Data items
------------------------------------------------
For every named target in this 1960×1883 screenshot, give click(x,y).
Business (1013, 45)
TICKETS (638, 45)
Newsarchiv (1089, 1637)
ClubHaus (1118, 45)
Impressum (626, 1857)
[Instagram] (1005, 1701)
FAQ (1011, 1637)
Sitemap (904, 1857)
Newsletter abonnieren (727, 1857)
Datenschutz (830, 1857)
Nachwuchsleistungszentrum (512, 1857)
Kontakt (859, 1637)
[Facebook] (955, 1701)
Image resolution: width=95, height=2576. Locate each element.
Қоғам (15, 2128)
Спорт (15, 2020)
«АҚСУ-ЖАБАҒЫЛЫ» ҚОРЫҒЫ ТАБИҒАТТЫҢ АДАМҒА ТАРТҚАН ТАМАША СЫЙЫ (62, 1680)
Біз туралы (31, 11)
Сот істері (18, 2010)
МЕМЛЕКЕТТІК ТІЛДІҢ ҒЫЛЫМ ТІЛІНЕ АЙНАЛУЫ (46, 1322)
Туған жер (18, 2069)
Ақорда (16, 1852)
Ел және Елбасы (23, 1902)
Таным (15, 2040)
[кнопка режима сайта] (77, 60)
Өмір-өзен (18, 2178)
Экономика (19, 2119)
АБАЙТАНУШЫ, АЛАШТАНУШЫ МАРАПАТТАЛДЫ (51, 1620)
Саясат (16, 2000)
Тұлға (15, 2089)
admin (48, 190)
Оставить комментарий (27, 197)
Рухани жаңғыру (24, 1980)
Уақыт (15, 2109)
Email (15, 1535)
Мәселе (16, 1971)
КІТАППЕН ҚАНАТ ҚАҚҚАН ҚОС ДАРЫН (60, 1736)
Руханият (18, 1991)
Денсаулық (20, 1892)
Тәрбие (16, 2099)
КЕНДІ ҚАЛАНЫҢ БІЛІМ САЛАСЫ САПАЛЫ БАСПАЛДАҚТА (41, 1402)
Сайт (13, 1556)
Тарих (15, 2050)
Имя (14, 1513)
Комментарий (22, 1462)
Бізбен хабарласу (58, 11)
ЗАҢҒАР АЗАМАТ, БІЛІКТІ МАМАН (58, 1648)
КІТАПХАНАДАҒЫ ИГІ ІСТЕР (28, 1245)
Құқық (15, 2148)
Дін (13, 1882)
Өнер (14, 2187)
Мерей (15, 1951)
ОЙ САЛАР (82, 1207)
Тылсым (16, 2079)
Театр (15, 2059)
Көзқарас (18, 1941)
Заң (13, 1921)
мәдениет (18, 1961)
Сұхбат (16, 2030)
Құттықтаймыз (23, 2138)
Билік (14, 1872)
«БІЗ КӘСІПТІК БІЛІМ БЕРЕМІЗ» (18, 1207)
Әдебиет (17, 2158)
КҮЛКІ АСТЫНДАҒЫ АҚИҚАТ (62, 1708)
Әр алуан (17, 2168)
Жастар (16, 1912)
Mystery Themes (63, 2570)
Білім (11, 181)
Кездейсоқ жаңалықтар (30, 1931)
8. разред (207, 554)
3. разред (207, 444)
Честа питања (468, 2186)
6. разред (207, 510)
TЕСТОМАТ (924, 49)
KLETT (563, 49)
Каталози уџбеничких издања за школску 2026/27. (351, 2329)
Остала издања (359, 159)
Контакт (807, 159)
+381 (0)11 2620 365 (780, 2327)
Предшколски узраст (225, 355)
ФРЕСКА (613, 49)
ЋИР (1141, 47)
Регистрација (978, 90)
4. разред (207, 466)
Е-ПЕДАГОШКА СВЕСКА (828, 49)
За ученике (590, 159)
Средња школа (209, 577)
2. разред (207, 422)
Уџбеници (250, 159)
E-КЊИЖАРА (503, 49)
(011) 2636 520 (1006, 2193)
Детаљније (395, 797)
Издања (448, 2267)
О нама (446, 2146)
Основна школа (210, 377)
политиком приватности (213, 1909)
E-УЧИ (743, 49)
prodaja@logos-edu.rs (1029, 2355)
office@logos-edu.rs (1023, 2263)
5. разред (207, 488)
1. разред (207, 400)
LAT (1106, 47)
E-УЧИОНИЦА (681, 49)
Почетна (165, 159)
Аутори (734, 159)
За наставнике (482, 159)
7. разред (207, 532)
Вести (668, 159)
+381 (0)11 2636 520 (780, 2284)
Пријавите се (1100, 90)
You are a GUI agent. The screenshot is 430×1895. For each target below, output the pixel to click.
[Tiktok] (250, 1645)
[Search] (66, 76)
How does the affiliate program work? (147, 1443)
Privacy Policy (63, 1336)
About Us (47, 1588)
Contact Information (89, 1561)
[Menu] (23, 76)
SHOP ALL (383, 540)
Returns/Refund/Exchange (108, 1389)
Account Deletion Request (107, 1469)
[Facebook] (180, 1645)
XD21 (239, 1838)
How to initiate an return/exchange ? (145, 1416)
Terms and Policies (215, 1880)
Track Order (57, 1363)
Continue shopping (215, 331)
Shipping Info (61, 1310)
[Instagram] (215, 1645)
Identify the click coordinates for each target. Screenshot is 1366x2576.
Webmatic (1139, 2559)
------------------------------------------------
Exercise goal: Starting at the line that holds "Предшколски узраст (225, 355)", retype each line exactly through the end of the entries, both ends included.

Task output:
Предшколски узраст (225, 355)
ФРЕСКА (613, 49)
ЋИР (1141, 47)
Регистрација (978, 90)
4. разред (207, 466)
Е-ПЕДАГОШКА СВЕСКА (828, 49)
За ученике (590, 159)
Средња школа (209, 577)
2. разред (207, 422)
Уџбеници (250, 159)
E-КЊИЖАРА (503, 49)
(011) 2636 520 (1006, 2193)
Детаљније (395, 797)
Издања (448, 2267)
О нама (446, 2146)
Основна школа (210, 377)
политиком приватности (213, 1909)
E-УЧИ (743, 49)
prodaja@logos-edu.rs (1029, 2355)
office@logos-edu.rs (1023, 2263)
5. разред (207, 488)
1. разред (207, 400)
LAT (1106, 47)
E-УЧИОНИЦА (681, 49)
Почетна (165, 159)
Аутори (734, 159)
За наставнике (482, 159)
7. разред (207, 532)
Вести (668, 159)
+381 (0)11 2636 520 (780, 2284)
Пријавите се (1100, 90)
You are a GUI agent. The screenshot is 430×1895. For each target below, output the pixel to click.
[Tiktok] (250, 1645)
[Search] (66, 76)
How does the affiliate program work? (147, 1443)
Privacy Policy (63, 1336)
About Us (47, 1588)
Contact Information (89, 1561)
[Menu] (23, 76)
SHOP ALL (383, 540)
Returns/Refund/Exchange (108, 1389)
Account Deletion Request (107, 1469)
[Facebook] (180, 1645)
XD21 (239, 1838)
How to initiate an return/exchange ? (145, 1416)
Terms and Policies (215, 1880)
Track Order (57, 1363)
Continue shopping (215, 331)
Shipping Info (61, 1310)
[Instagram] (215, 1645)
Identify the click coordinates for each target. Screenshot is 1366x2576.
Webmatic (1139, 2559)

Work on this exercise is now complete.